Specimen records and photographs
for researchers and educators
-
I have pursued insects nearly all of my life. My great-grandfather was Robert Asa Cushman, a turn-of-the-century authority on the Ichneumonidae, and my grandfather was Arthur Cushman, an artist and naturalist whose striking illustrations of insects can be found in USDA publications and many other places. A cigar box of cast-off specimens from the Smithsonian that Grandaddy Arthur gave me over forty years ago got me started on a life-long pursuit of insects. My passion is avocational; as a full-time high school teacher (and family man) I can only hope to help professional scientists by bringing my independent study into the public sphere.
Field work on Isla Colon is a full-time, all-encompassing occupation that includes different activities depending on the time of day and the groups sought; for this reason I have decided to describe a “typical day” in the field. Those who do similar work will no doubt feel a connection here, and I’m also aware of the possible entertainment value. So here’s a “Day in the Life” on Isla Colon:
Up with the oropendulas and howlers, often right around sunrise; if we’re at the ITEC field station and Rosa is cooking, then breakfast is at 8. If not, then we’re on our own for an egg or a pb and j with lots of coffee. Then we gear up for a walk into the forest to check the bait traps. We have 15 home-made traps hung along an overgrown trail in the rainforest understory, and also in the pasture (not in the canopy, since we lack time and gear for getting them up into the trees). These traps are baited with ancient bananas, sometimes months old.
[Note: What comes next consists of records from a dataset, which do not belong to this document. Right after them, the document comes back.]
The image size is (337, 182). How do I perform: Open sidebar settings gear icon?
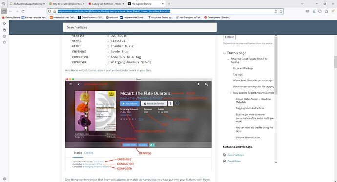[x=4, y=179]
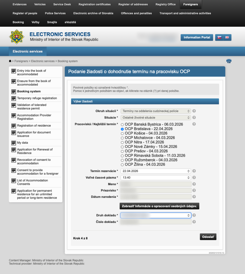Click the question mark beside Termín rezervácie
Image resolution: width=245 pixels, height=274 pixels.
[x=194, y=171]
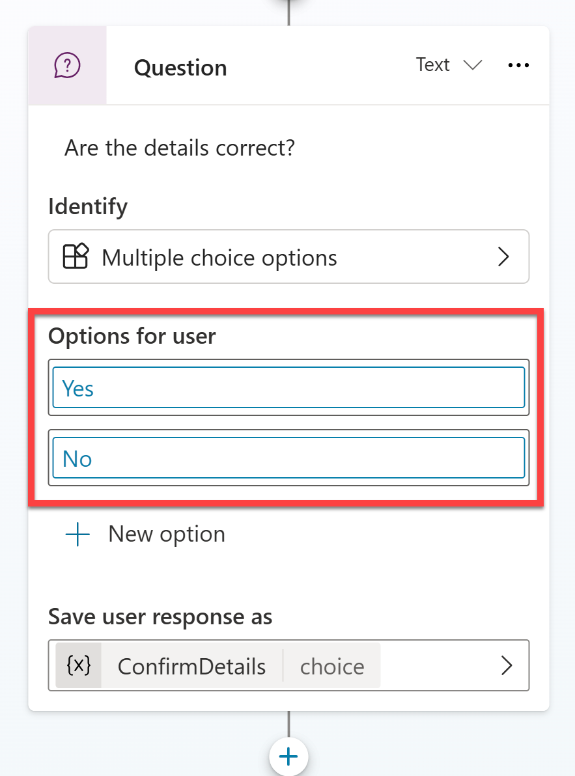Image resolution: width=575 pixels, height=776 pixels.
Task: Click the question text Are the details correct?
Action: [x=180, y=148]
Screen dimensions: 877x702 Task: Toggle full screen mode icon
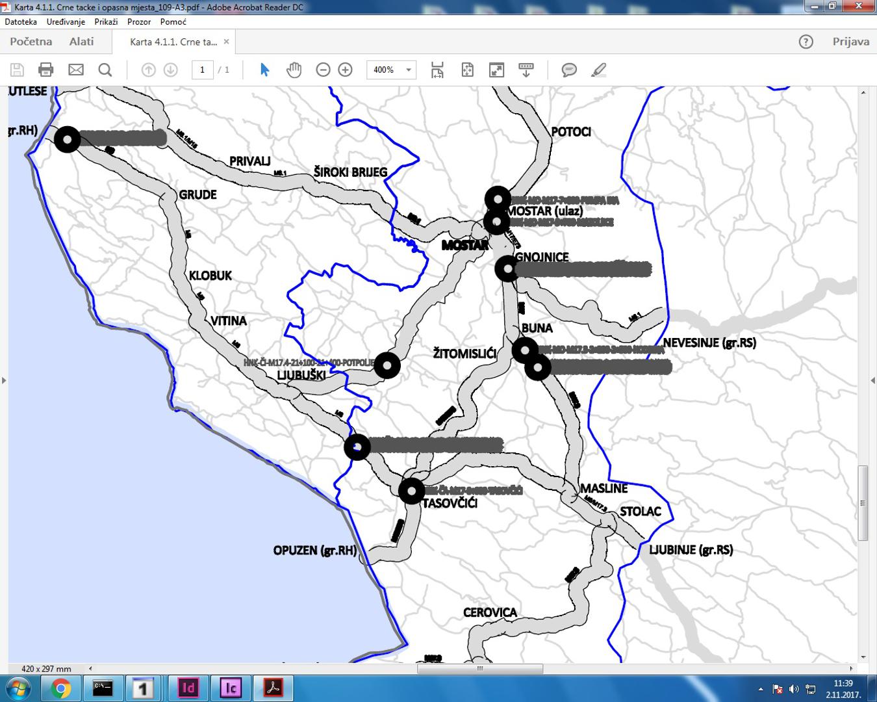[x=496, y=70]
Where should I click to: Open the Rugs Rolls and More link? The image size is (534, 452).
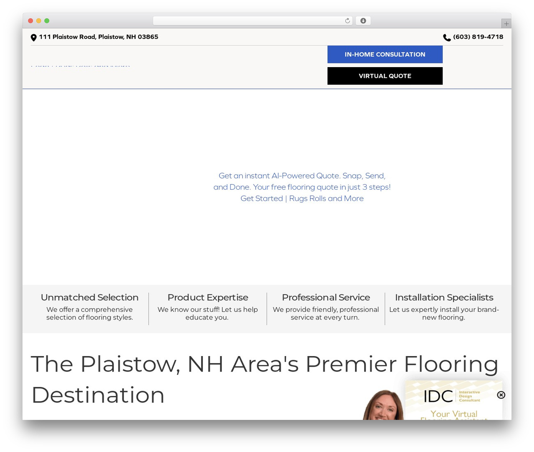point(326,198)
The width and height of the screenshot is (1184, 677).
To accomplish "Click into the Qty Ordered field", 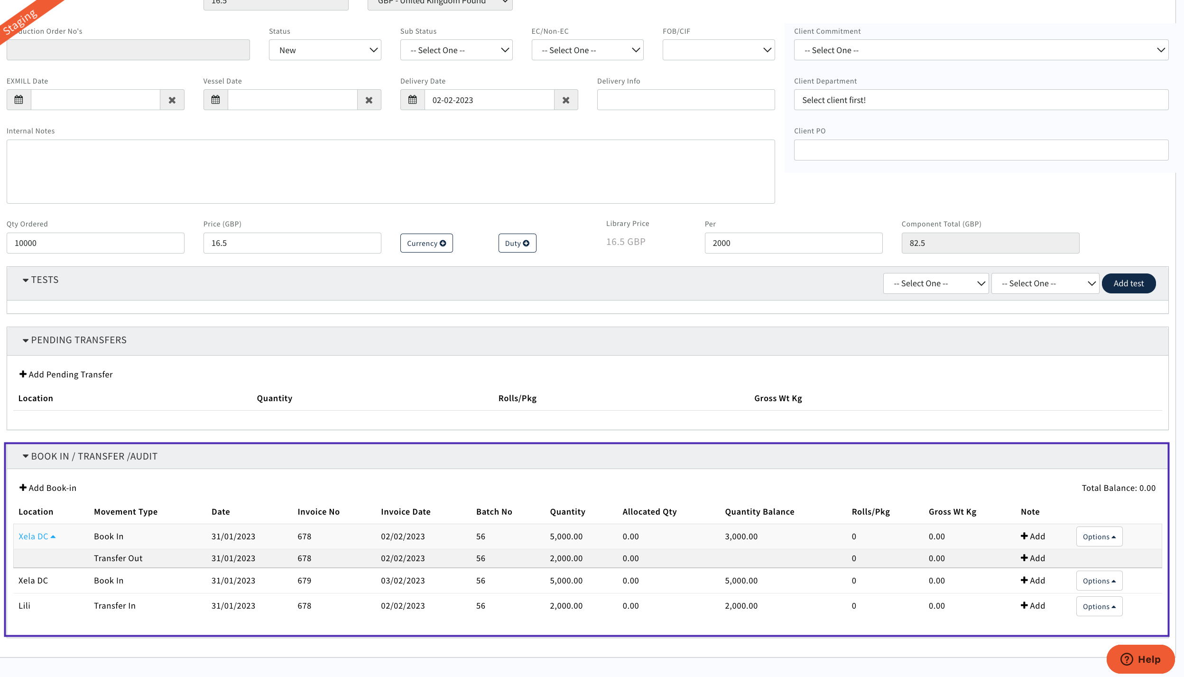I will pyautogui.click(x=95, y=243).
Since we’re walking into the forest to check the traps, we’ll bring along a net and containers, although this early there are typically very few things flying. It’s more likely, this early in the day, that we’ll find caterpillars, so we bring a few plastic sandwich bags. If we do find larvae, we’ll take them back to the ITEC station in the baggie with a few leaves of the food plant, and keep them pinned to a clothesline outside our room.
Any specimens from the bait traps and trail are brought back to the room, where we’ll sort them along with last night’s catch from the lights. If we’re camping out in the forest, this work will be done under the blue tarp shelter we have set up next to the tent.
When this work is done, we’ll head out to the pasture to set bait on tree trunks — we think of this as “splatterbaiting,” an amusing term that describes flinging handfuls of rotten, slimy banana bait against trees; several species of Nymphalidae and some moths will come to this bait, sometimes within a few minutes. Any leftover bait is used to refresh the traps in the forest and pasture, which are often deprived of their bananas by coatis, raccoons, or other roaming nocturnal scavengers; even without these pests, the frequent torrential rain will wash away much of the bait.
By late morning it’s time to gear up for a longer walk into the forests and pastures around ITEC. I’ve found that most diurnal Lepidoptera — butterflies and day-flying moths — start flying around 10:30AM, so we aim to be out from then until early afternoon. This walk will take us into any number of different habitats, from roadsides to palm jungle to raffia swamp. Jungle boots are a necessity for these hikes, as is a copious amount of mosquito repellant. Specimens from these walks, once dispatched in a jar with ethyl acetate or by a sharp pinch to the thorax, are kept in glassine envelopes with collection data. Larvae are kept in baggies. Observations about behavior and etc are written in a waterproof field notebook.
Back at camp, we move the specimens to a safe container, or into the freezer if we’re at ITEC and the electricity is working. Then it’s time to head back out to see what may have visited the bait traps during the afternoon. At this point we may need to lug gas up to the generator in the forest, and fix any damage done by rain or wind during the pervious night. At some point we eat a big meal, since it will have to get us through a long night.
After the sun sets and the howler monkeys start telling each other it’s about to rain again, we head back into the forest to our camp where we’ll spend most of the next several hours. Once the “baby generator” — a temperamental Chinese-made model that was purchased for $200 in Bocas Town — is up and running, we turn on the 160-watt mercury vapor bulb and settle in to wait. The first moths will start showing up around 7:30, when the sky is still just a little purple. Assuming it’s raining, the moth turnout will depend partly on when it starts and how heavy it gets. Often the heavier the rain, the better the turnout.
Throughout the night we’ll walk back through the rainforest to check on other lights set up around the ITEC property, as well as the bait still on the tree trunks.
The generator typically runs out of gas around 1AM, and if we’re up and have gas on hand we’ll refill the tank and keep the light going. We sleep in bits and pieces, waking up to check on the lights, since some species won’t show up until 3 or 4 in the morning. When the howler’s start up again the sun is coming up over the hills, it’s time to start it all again.